SOURCE PASSAGE:
▼

Would you mind if we took a night off,
came back tomorrow, late?
Both of you?
Well, it is touch and go, sir.
- Well, that's bloody inconvenient.
- I appreciate that, sir.
We could leave
a cold buffet and salad.
I wanted something hot.
Couldn't you make it tomorrow?
Well, I suppose we could, sir.
It will give us time to get organised.
Well, I'm off.
There's one other thing, sir,
before you go.
What is it?
Where's my cologne?
- It's about Vera.
- What about her?
Well, it's her skirts, sir.
They rather worry me.
Her skirts?
What's the matter with them?
Well, might I suggest that
they're a little short, sir?
A little short?
I should say so.
What do you want me to do about it?
She's your sister. Tell her yourself.
Where's my cologne?
Don't come in. I'm naked!
Er, who is it?
- It's me.
- Oh, I am sorry.
- I forgot to lock the door.
- I want my cologne.
- Your what?
- The bottle.
It's all right.
I've got a towel on now.
I just want my cologne.
- What, the one with your initials on?
- Yes.
I am sorry, sir,
but I thought everyone was out.
Do you know Vera's in my bathroom?
- I beg your pardon, sir?
- She is having a bath in my bathroom.
Well, I mean to say...
I mean...
Well, after all,
you've got one of your own upstairs.
- I'll have a word with her.
- Yes, sir.
Who told you to take a bath
in his bathroom?
Who said you could use his bathroom?
A gentleman doesn't like a naked girl
bouncing about in his bathroom.
- Didn't you tell me to?
- Quiet.
- Well, didn't you?
- Me? I'd never say a thing like that.
He's still outside.
- Know what I'm going to do?
- What?
Here, take those.
Take one of those and put them on.
- These?
- Yeah.
I'm going to have a bath
in his bathroom.
Oh, you're terrible!
Put on the water.

▲

Extend the film dialogue about the cologne and the bathroom by several more lines, starting after "Put on the water."

PROVIDED MATERIAL:
▼

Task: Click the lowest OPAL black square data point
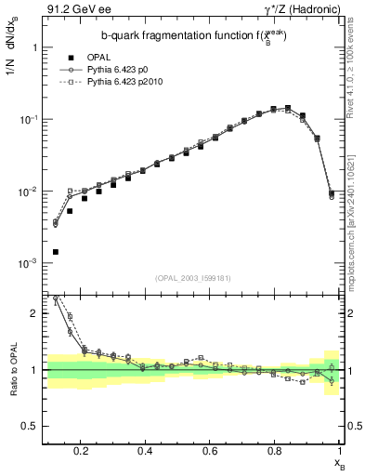pyautogui.click(x=56, y=252)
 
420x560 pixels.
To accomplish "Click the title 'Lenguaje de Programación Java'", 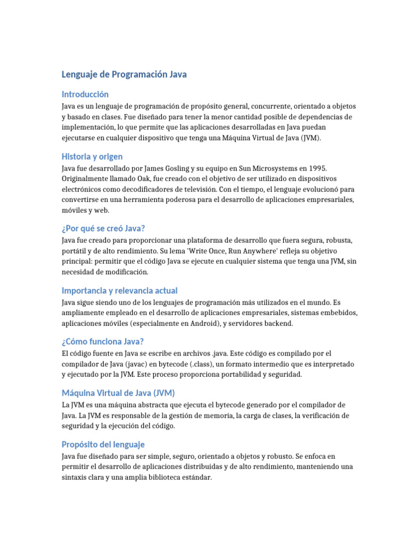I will coord(124,74).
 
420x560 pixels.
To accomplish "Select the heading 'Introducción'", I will coord(85,94).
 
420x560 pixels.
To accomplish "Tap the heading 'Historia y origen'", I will coord(92,156).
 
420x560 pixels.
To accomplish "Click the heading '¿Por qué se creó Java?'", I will coord(103,228).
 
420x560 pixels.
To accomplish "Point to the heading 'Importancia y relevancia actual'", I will coord(119,290).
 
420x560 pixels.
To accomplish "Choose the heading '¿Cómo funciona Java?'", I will coord(103,342).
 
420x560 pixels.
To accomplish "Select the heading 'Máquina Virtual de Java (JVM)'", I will coord(118,393).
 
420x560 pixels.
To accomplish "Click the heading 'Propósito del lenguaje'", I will coord(103,445).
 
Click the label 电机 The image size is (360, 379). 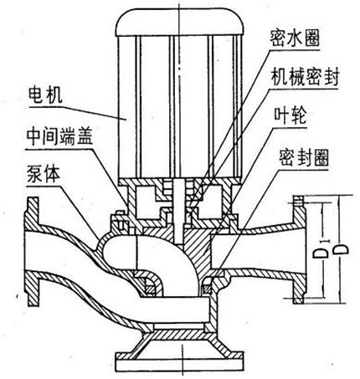45,95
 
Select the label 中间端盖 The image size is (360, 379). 59,136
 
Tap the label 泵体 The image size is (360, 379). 44,174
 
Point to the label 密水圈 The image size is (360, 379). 295,38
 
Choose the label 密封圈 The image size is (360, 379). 304,156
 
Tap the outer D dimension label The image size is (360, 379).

▲

TASK OUTPUT:
Go on, draw it.
And I want that...
That all over me. Come on.
Come on.
Splash it all over me.
Ow, ow, ow!
Oh, it's cold.
- 'It's me.'
- Oh, yes, Susan.
- 'Darling, I've been worried.'
- Can I ring you back?
'Well, yes, but when?'
- Are you at the office?
- 'Yes, but I'm just going out.
'Are you in tonight?'
Er, yes. Ring me then, would you?
- 'All right. Bye.'
- Bye-bye.
~ Take me, baby,
to your big brass bed
~ Eager rocking mama
till my face turns cherry red
~ I'll say rock me, darling...
Yes, sir? Can I help you?
No, I haven't had anything to eat.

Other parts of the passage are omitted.